🤖 AI Summary
Addressing the challenge of adaptive locomotion for humanoid robots under complex terrains and high-speed commands, this paper proposes an “imitation pretraining + reinforcement fine-tuning” framework. First, behavior cloning is performed via model predictive control (MPC) for pretraining; subsequently, proximal policy optimization (PPO) is employed for fine-tuning. A key innovation is model-assumption-driven adaptive regularization (MAR), which selectively enforces policy alignment with the MPC expert only when the dynamics model’s confidence exceeds a threshold—thereby mitigating catastrophic forgetting and ensuring safe knowledge transfer. The method integrates state-dependent confidence filtering, MPC-based imitation learning, and MAR regularization. Evaluated on the Digit robot, it achieves forward running at 1.5 m/s and demonstrates robust locomotion across diverse challenging terrains—including slippery surfaces, inclined slopes, uneven ground, and sandy terrain.
📝 Abstract
Humanoid locomotion is a challenging task due to its inherent complexity and high-dimensional dynamics, as well as the need to adapt to diverse and unpredictable environments. In this work, we introduce a novel learning framework for effectively training a humanoid locomotion policy that imitates the behavior of a model-based controller while extending its capabilities to handle more complex locomotion tasks, such as more challenging terrain and higher velocity commands. Our framework consists of three key components: pre-training through imitation of the model-based controller, fine-tuning via reinforcement learning, and model-assumption-based regularization (MAR) during fine-tuning.

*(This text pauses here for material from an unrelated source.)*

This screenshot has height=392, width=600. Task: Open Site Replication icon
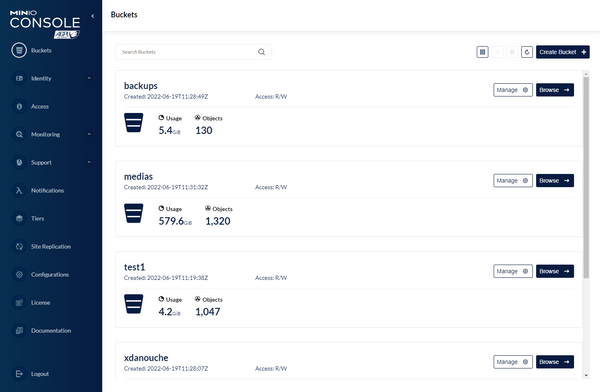pos(19,247)
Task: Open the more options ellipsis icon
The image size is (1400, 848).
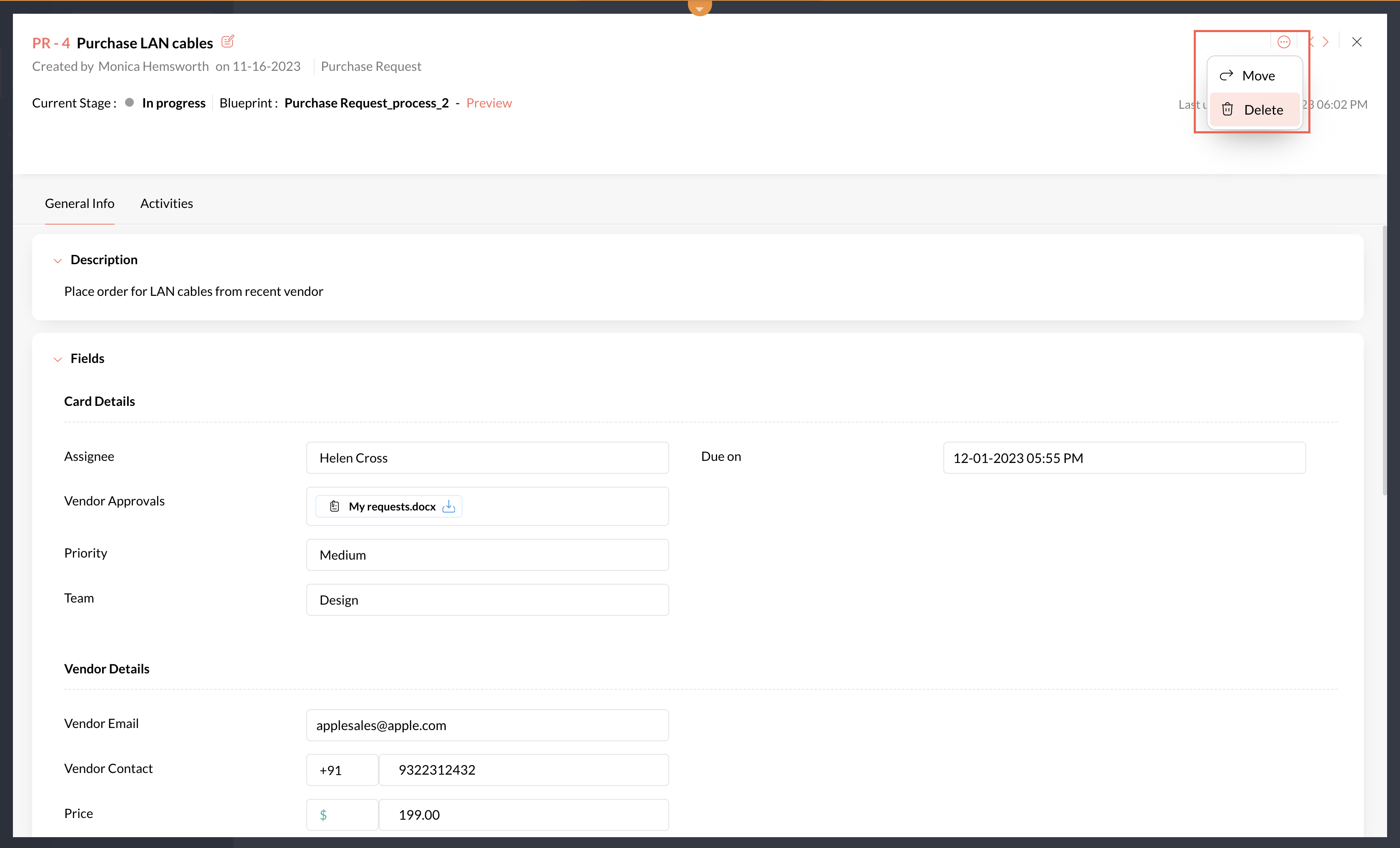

In particular, MAR aligns the policy with actions from the model-based controller only in states where the model assumption holds to prevent catastrophic forgetting. We evaluate the proposed framework through comprehensive simulation tests and hardware experiments on a full-size humanoid robot, Digit, demonstrating a forward speed of 1.5 m/s and robust locomotion across diverse terrains, including slippery, sloped, uneven, and sandy terrains.